I need to use the scalar triple product. but i don't have any vectors? how am i supposed to know what the vectors all coming from one corner are??
Q:Calculate the volume of the parallelepiped with vertices at:
(9,4,3), (7,12,2), (12,5,6), (3,-4,0), (10,13,5), (1,4,-1), (4,5,2) and (6,-3,3)
Multiple post; already answered.
To calculate the volume of a parallelepiped using the scalar triple product, you need three vectors that share a common vertex. In this case, you are given eight vertices, so it is possible to find three vectors that share a common vertex.
To find three vectors sharing a common vertex, you can select any three points from the given vertices and use them as the initial and final points to form the vectors. Let's choose the vectors starting from the first vertex at (9, 4, 3). We can choose two other vertices and form two vectors. Let's choose the second vertex at (7, 12, 2) and the third vertex at (12, 5, 6).
Now we have three vectors:
Vector A: (7, 12, 2) - (9, 4, 3) = (-2, 8, -1)
Vector B: (12, 5, 6) - (9, 4, 3) = (3, 1, 3)
Vector C: (3, -4, 0) - (9, 4, 3) = (-6, -8, -3)
Next, we need to calculate the scalar triple product of these three vectors. The scalar triple product is calculated as the dot product of the cross product of any two vectors with the third vector:
Scalar Triple Product (STP) = Vector A · (Vector B × Vector C)

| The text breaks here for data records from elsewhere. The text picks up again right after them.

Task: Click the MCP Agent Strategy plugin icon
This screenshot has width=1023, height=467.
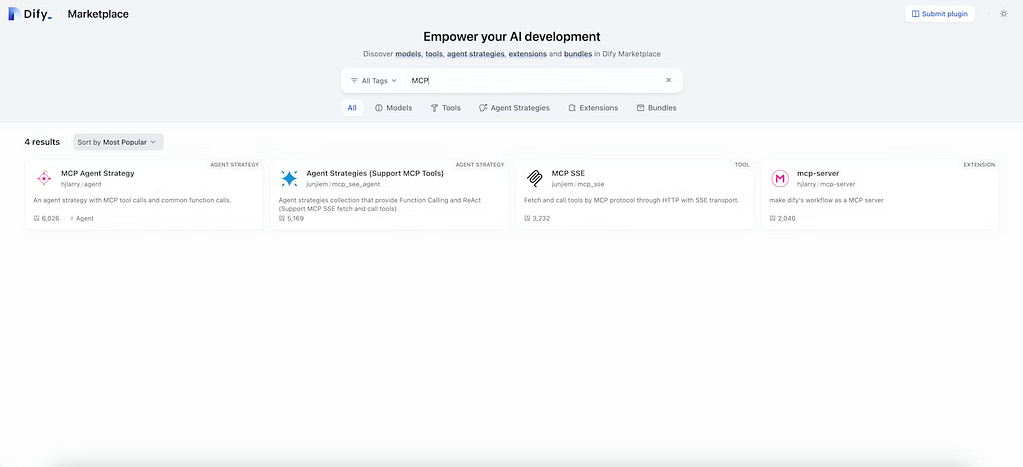Action: click(44, 178)
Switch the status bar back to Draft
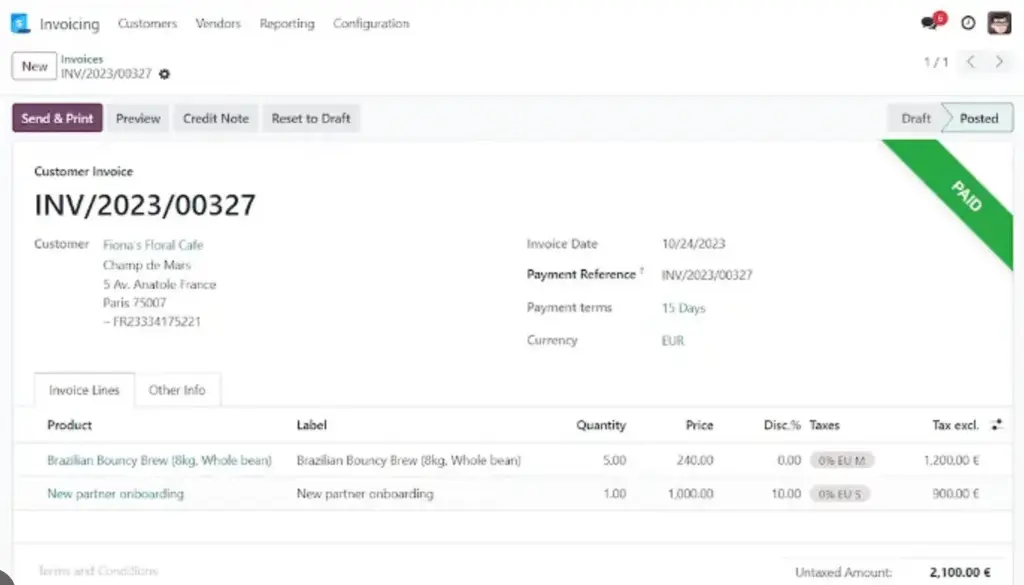 pos(915,117)
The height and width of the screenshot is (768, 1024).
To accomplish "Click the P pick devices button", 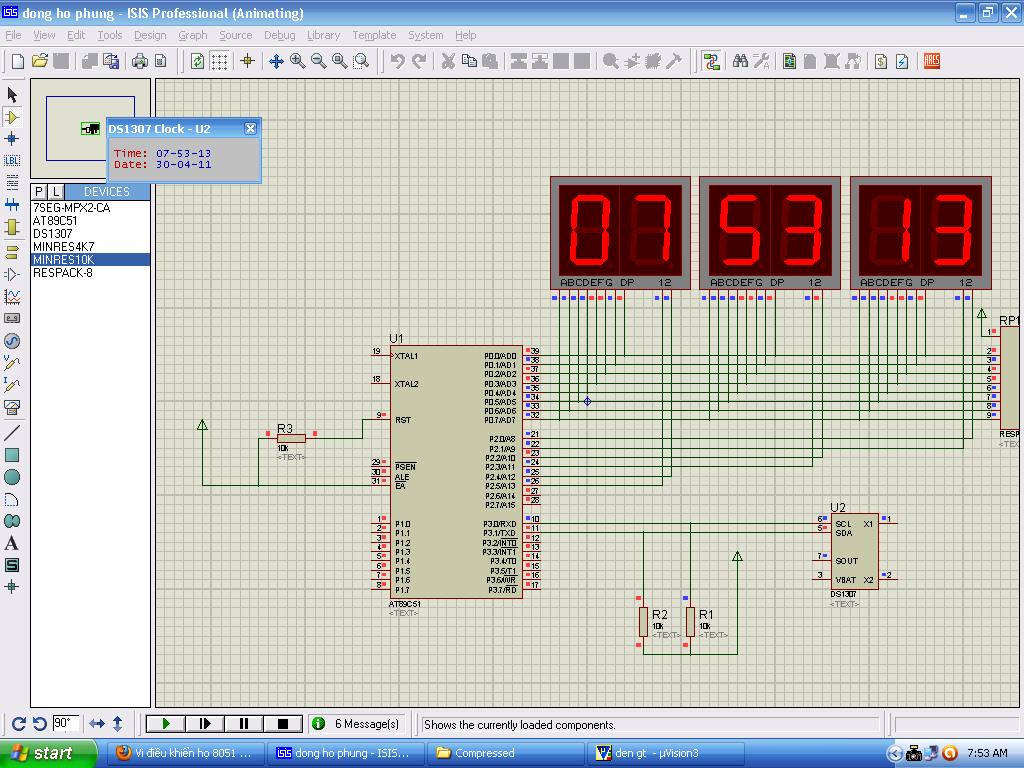I will click(39, 191).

To find the cross product of Vector B and Vector C, we can use the determinant method:
Vector B × Vector C = |i j k |
|3 1 3 |
|-6 -8 -3|
Expanding the determinant, we get:
Vector B × Vector C = ((1 * -3) - (3 * -8))i - ((3 * -3) - (-6 * -8))j + ((3 * -8) - (1 * -6))k
= (-3 + 24)i - (9 - 48)j + (-24 + 6)k
= 21i + 39j - 18k
Now, we can calculate the dot product of Vector A with the cross product of Vector B and Vector C:
Scalar Triple Product (STP) = Vector A · (Vector B × Vector C)
= Vector A · (21i + 39j - 18k)
= (-2, 8, -1) · (21, 39, -18)
= (-2 * 21) + (8 * 39) + (-1 * -18)
= -42 + 312 + 18
= 288
The value of the scalar triple product is 288.
Finally, we can calculate the volume of the parallelepiped using the formula:
Volume = |Scalar Triple Product (STP)|
Therefore, the volume of the parallelepiped is:
Volume = |288|
= 288
Hence, the volume of the parallelepiped with the given vertices is 288 cubic units.